[EXERCISE REQUIREMENTS] What appears from the first line of the data below through the line containing "The height and width of the screenshot is (1080, 1920).", both included, should be copied exactly, and nothing else.

[DATA SECTION]
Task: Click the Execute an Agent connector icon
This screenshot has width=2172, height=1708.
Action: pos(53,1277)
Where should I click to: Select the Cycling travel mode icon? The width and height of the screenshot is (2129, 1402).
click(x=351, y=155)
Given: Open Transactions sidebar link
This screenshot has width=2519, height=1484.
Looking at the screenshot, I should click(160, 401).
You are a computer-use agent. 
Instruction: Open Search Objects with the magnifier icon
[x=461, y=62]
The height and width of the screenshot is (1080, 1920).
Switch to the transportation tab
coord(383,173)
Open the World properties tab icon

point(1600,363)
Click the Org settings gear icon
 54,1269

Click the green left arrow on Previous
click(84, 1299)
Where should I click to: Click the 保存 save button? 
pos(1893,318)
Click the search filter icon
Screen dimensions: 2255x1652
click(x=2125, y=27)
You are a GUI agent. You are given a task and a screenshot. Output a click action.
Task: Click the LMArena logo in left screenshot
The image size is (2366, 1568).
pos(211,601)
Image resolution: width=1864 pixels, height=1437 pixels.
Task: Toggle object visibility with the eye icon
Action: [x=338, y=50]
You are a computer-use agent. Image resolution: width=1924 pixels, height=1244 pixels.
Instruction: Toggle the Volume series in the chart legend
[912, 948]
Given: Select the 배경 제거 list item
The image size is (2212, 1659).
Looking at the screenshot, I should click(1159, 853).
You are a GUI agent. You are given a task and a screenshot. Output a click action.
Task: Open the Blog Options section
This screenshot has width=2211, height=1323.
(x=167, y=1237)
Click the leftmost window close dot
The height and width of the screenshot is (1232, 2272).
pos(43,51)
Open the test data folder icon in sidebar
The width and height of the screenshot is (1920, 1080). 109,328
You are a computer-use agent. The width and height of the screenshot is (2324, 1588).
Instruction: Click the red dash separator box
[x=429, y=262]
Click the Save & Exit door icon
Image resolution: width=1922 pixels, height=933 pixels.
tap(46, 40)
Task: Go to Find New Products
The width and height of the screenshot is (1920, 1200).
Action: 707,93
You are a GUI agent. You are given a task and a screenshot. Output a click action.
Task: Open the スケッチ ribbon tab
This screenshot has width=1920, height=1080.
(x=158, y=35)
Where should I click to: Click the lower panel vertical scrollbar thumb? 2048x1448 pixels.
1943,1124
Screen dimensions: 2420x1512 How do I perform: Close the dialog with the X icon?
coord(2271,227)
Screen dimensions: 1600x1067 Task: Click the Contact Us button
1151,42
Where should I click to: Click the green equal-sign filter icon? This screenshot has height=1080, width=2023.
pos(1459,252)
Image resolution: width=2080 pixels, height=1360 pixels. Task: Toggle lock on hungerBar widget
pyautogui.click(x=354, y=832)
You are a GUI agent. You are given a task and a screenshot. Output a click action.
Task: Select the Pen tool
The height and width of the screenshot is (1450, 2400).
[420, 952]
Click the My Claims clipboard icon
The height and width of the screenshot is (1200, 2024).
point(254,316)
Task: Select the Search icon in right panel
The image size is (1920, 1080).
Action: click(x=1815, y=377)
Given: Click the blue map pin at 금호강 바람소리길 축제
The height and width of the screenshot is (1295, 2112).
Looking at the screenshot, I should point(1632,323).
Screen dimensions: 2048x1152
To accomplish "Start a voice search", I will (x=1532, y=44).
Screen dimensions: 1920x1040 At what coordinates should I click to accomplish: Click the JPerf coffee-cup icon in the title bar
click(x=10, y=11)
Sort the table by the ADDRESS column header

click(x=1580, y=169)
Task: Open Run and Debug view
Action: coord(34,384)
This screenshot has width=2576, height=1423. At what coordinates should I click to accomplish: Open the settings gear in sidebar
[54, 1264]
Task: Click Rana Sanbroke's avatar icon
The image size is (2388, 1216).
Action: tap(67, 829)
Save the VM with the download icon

[WRITTEN ANSWER]
Task: Click the Execute an Agent connector icon
This screenshot has width=2172, height=1708.
Action: pos(53,1277)
Where should I click to: Select the Cycling travel mode icon? The width and height of the screenshot is (2129, 1402).
click(x=351, y=155)
Given: Open Transactions sidebar link
This screenshot has width=2519, height=1484.
Looking at the screenshot, I should click(160, 401).
You are a computer-use agent. 
Instruction: Open Search Objects with the magnifier icon
[x=461, y=62]
The height and width of the screenshot is (1080, 1920).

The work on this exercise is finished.